[발췌문]
----

Overwriting crawler/crawler/items.py


#### 3. spider.py 작성

In [86]:
%%writefile crawler/crawler/spiders/spider.py
import scrapy
from crawler.items import CrawlerItem

class Spider(scrapy.Spider):
    name = "GmarketBestsellers" # 이름 값
    allow_domain = ["gmarket.co.kr"]  # 다른 웹 창이 떠도 이 url 것만 크롤링 하겠다.
    start_urls = ["http://corners.gmarket.co.kr/Bestsellers"]  # 최초의 request 해주는 url, 여러개 입력 가능
    
    # start_urls 에 request해서 받은 response로 아래 함수 실행
    def parse(self, response):
        links = response.xpath('//*[@id="gBestWrap"]/div/div[3]/div[2]/ul/li/div[1]/a/@href').extract()
        for link in links:
            yield scrapy.Request(link, callback=self.page_content)
    # 함수의 결과데이터가 바로 윗줄의 link로 요청하고 callback 함수를 아래의 함수 이름으로 실행
    
    def page_content(self, response):
        item = CrawlerItem()        
        item["title"] = response.xpath('//*[@id="itemcase_basic"]/h1/text()')[0].extract()

----

[데이터 목록]
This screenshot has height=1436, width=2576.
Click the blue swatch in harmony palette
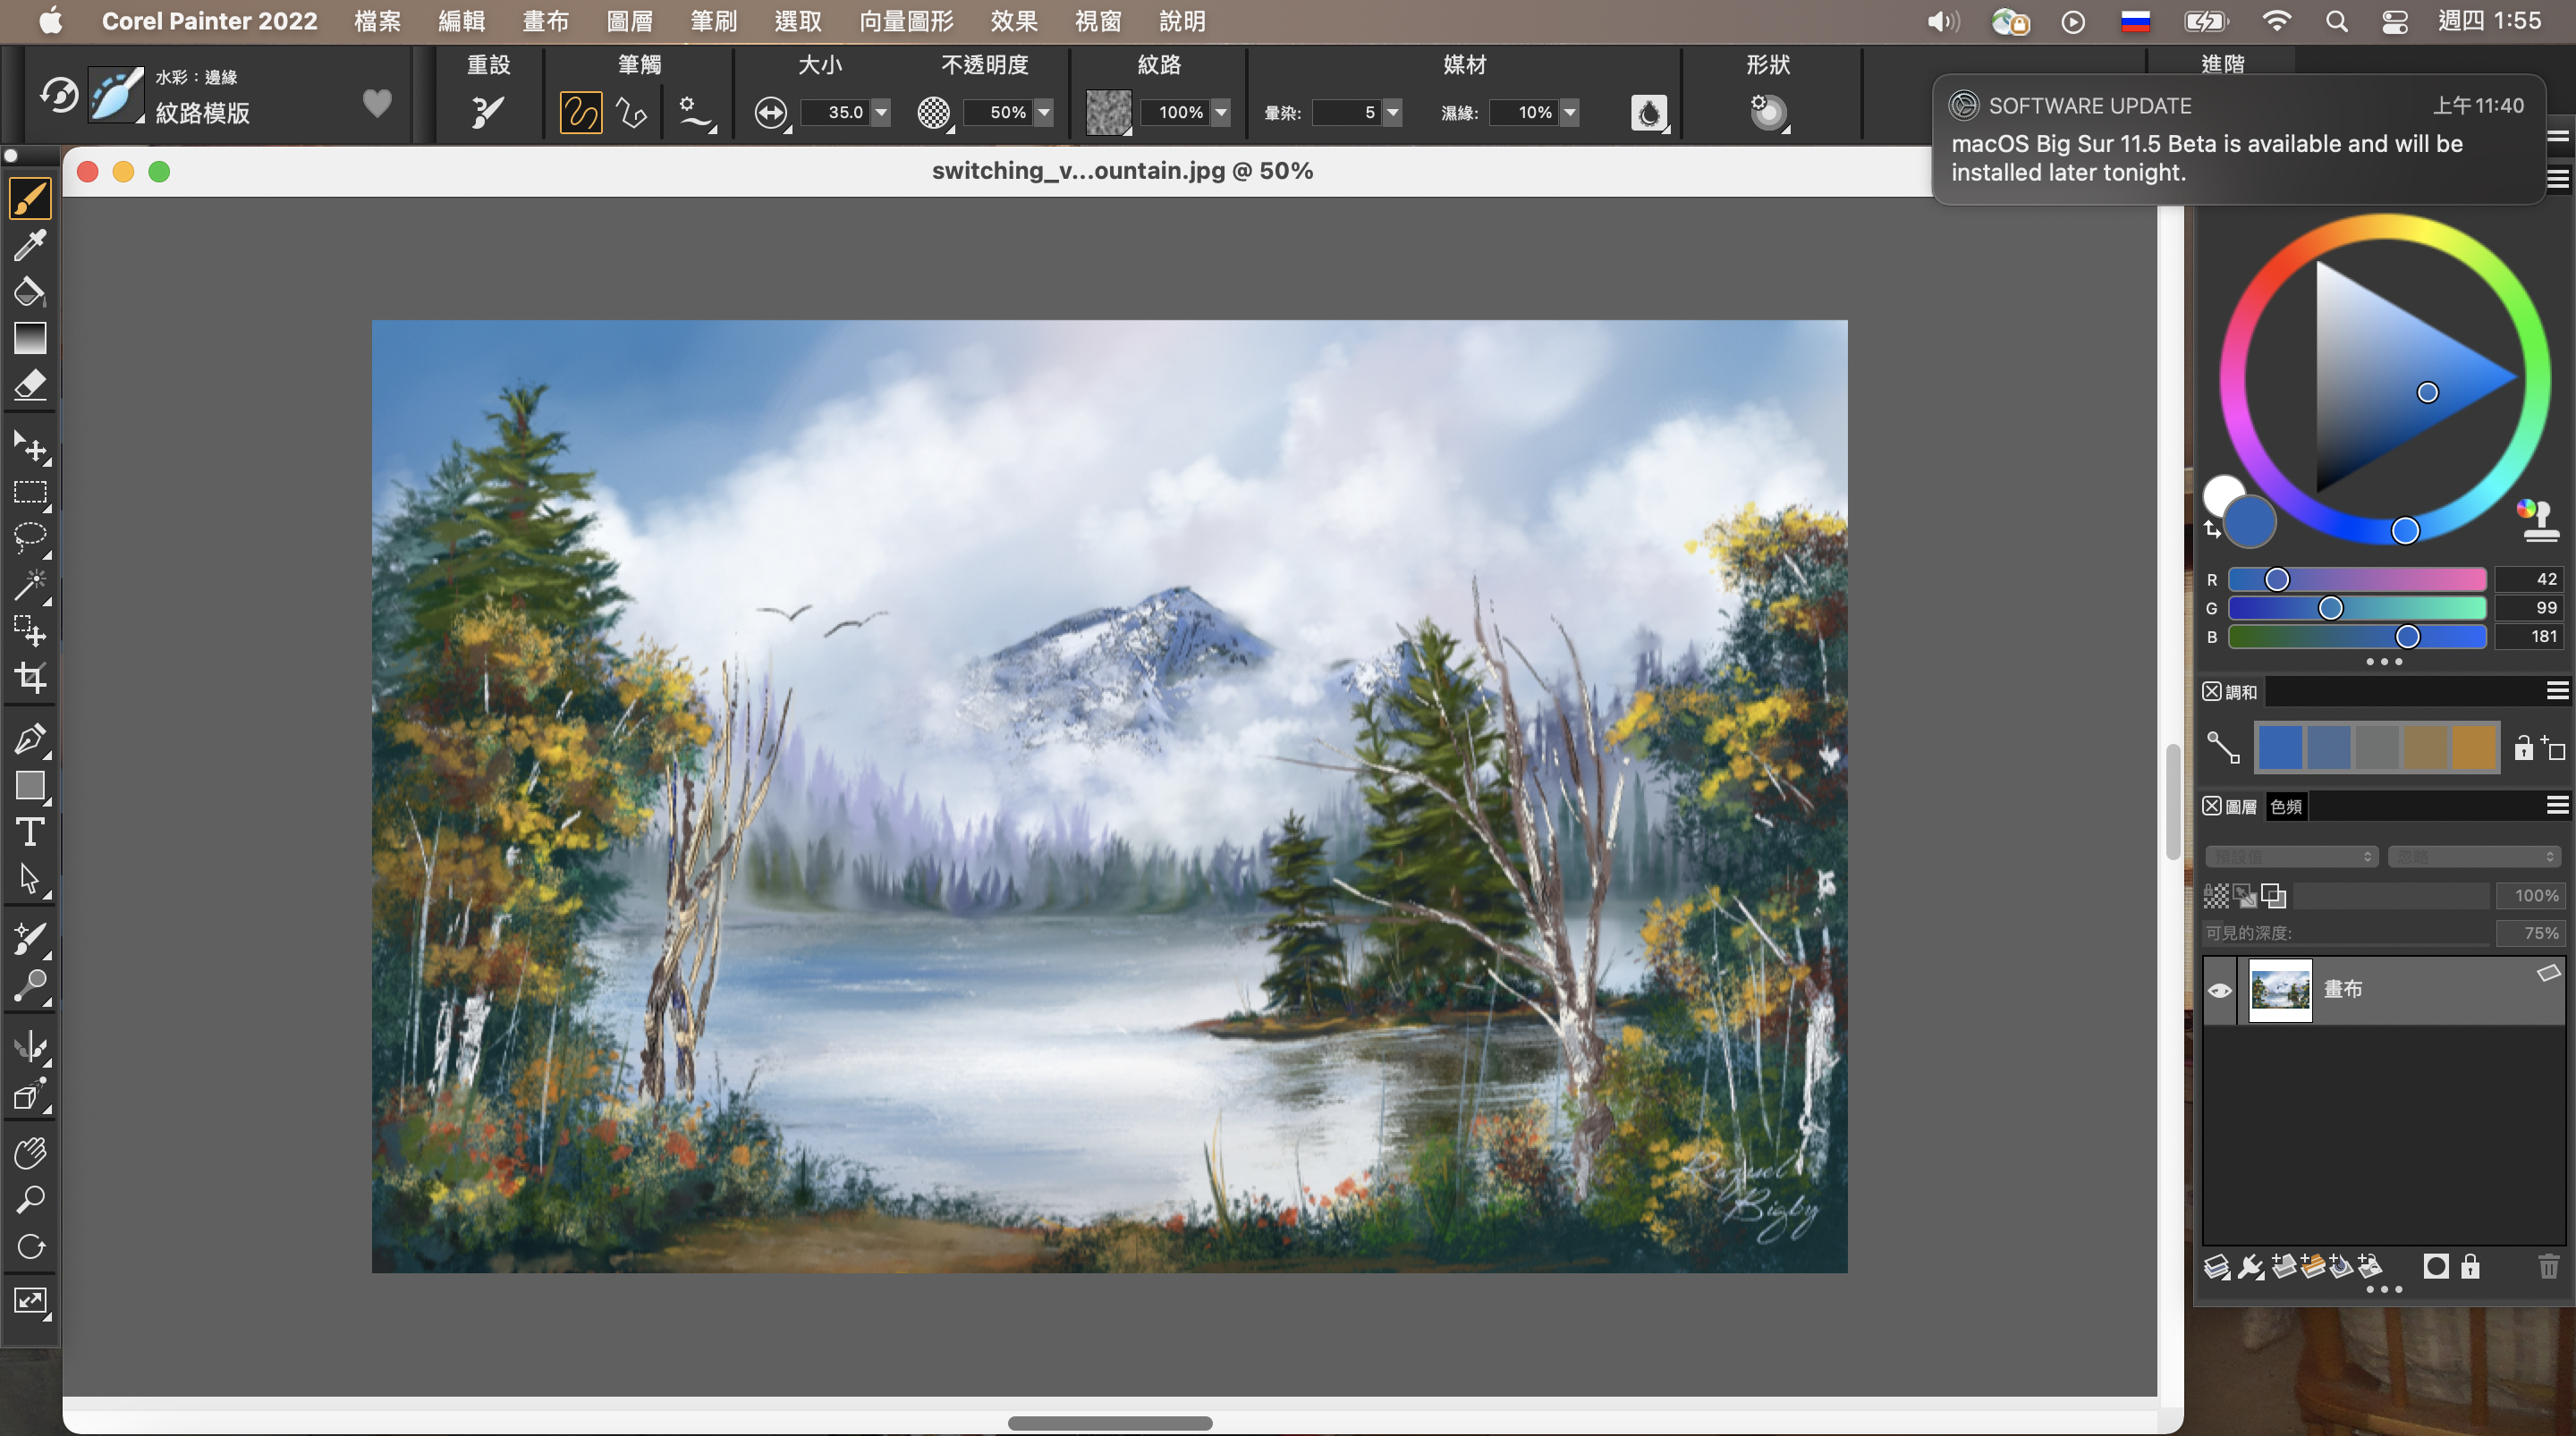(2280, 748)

----

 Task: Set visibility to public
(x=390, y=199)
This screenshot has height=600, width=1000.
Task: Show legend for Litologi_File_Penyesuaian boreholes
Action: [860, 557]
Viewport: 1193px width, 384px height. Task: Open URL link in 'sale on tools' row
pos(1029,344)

----

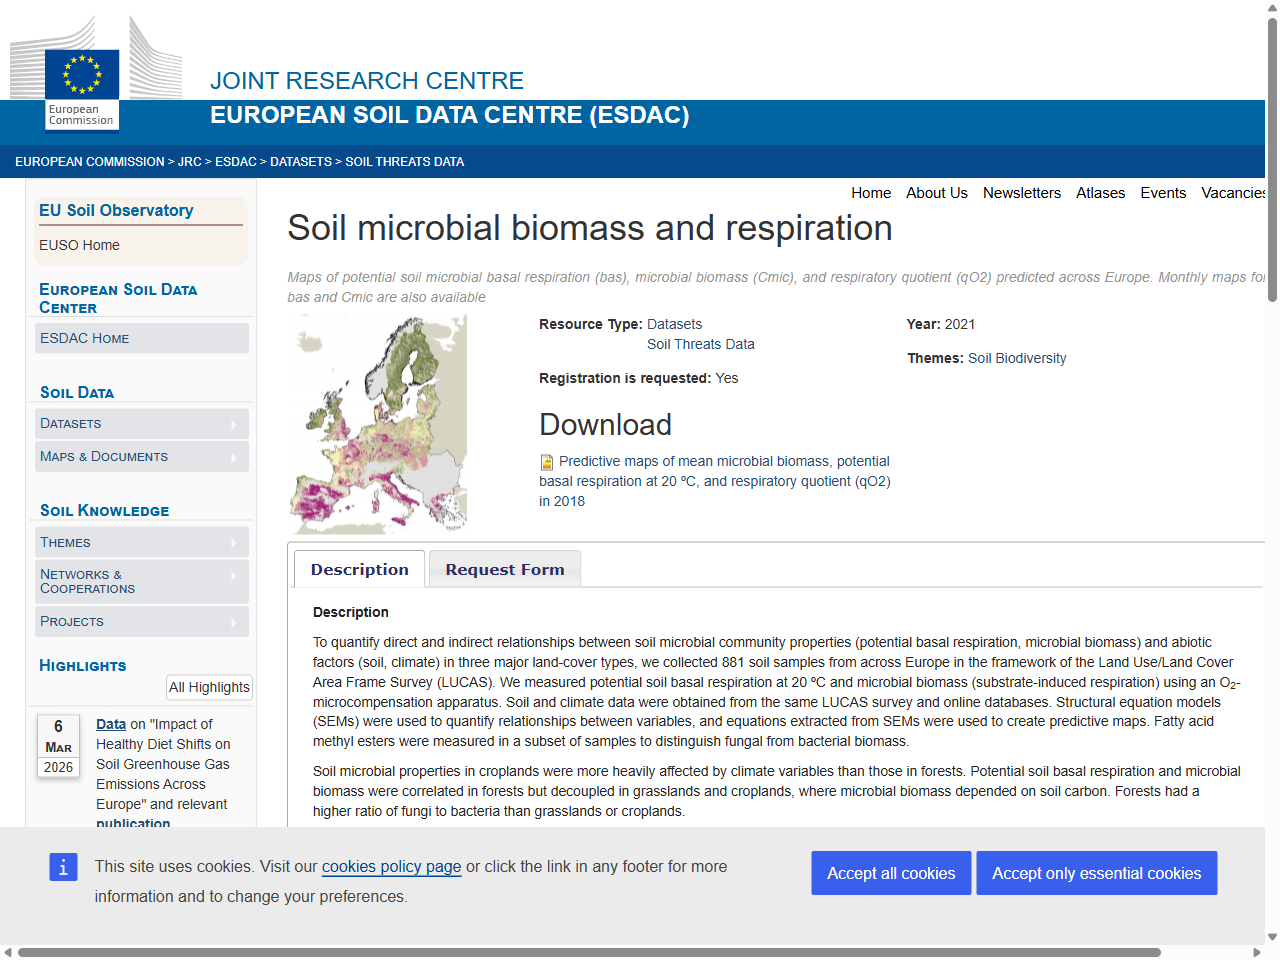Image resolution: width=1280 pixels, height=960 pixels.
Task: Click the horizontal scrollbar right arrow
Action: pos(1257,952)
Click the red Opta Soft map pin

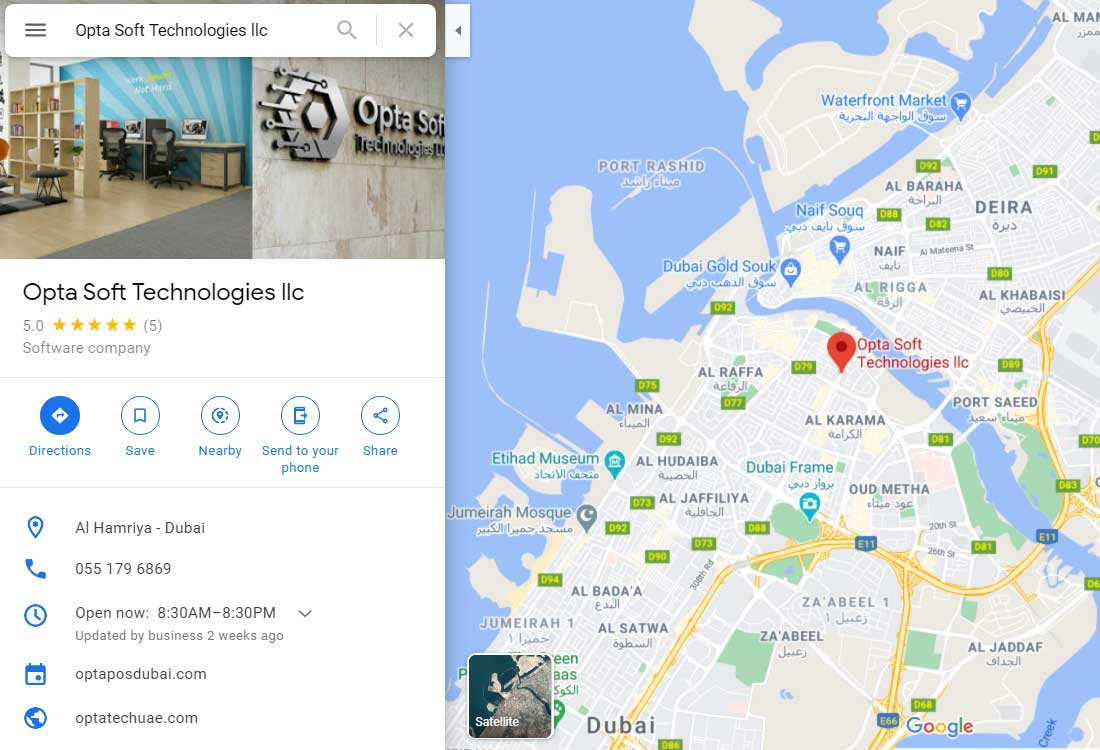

----

[과제 지시사항] 발췌문에서 "# start_urls 에"부터 "item = CrawlerItem()"까지의 부분을 한 글자도 바꾸지 말고 옮겨 적으시오. 위에 제시된 행들은 이 문제에서 사용되지 않는다.

[정답]
# start_urls 에 request해서 받은 response로 아래 함수 실행
    def parse(self, response):
        links = response.xpath('//*[@id="gBestWrap"]/div/div[3]/div[2]/ul/li/div[1]/a/@href').extract()
        for link in links:
            yield scrapy.Request(link, callback=self.page_content)
    # 함수의 결과데이터가 바로 윗줄의 link로 요청하고 callback 함수를 아래의 함수 이름으로 실행
    
    def page_content(self, response):
        item = CrawlerItem()